= WHAT THIS TASK INVOLVES =
From the entries below, report how many lines contain the string "table". Only the number is wanted.

= PROVIDED DATA =
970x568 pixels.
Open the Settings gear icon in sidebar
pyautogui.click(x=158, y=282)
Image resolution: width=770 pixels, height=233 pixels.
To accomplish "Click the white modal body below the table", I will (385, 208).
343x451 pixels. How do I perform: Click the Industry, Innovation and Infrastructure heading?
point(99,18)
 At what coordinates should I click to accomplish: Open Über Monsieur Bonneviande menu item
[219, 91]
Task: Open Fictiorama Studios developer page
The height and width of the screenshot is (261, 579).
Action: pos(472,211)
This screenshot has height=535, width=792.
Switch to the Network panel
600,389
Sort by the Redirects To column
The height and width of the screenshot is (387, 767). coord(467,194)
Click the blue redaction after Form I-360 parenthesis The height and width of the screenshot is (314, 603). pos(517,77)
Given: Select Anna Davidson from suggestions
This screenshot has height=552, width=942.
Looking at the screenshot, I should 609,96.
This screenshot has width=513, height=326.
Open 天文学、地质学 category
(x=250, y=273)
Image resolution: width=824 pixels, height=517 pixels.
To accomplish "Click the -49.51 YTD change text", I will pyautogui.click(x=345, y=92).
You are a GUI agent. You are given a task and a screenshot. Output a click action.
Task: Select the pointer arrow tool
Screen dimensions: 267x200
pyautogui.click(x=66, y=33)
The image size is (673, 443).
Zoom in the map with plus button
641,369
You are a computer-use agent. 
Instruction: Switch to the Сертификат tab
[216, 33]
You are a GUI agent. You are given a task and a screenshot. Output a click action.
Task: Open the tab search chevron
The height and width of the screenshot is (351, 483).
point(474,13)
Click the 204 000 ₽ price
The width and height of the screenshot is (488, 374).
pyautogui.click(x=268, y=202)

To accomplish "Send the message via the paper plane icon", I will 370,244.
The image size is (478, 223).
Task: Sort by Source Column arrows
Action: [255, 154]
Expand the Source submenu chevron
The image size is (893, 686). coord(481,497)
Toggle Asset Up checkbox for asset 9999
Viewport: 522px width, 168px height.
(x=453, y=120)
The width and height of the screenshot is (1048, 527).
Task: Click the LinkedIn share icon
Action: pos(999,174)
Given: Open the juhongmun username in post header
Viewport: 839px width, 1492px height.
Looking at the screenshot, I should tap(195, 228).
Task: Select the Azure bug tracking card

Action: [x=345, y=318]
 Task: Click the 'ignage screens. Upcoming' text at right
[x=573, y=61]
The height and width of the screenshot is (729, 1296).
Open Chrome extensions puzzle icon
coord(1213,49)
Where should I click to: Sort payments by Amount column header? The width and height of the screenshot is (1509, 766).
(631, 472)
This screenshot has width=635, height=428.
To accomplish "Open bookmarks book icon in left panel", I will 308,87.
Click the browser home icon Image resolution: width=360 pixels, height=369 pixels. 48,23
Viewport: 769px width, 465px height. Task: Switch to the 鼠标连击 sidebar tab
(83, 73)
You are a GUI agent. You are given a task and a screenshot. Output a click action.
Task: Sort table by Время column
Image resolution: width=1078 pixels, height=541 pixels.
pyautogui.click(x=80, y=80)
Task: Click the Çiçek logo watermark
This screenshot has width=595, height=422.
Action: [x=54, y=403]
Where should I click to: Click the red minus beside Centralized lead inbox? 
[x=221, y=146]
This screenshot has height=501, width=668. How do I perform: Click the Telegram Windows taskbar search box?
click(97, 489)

= TASK RESULT =
2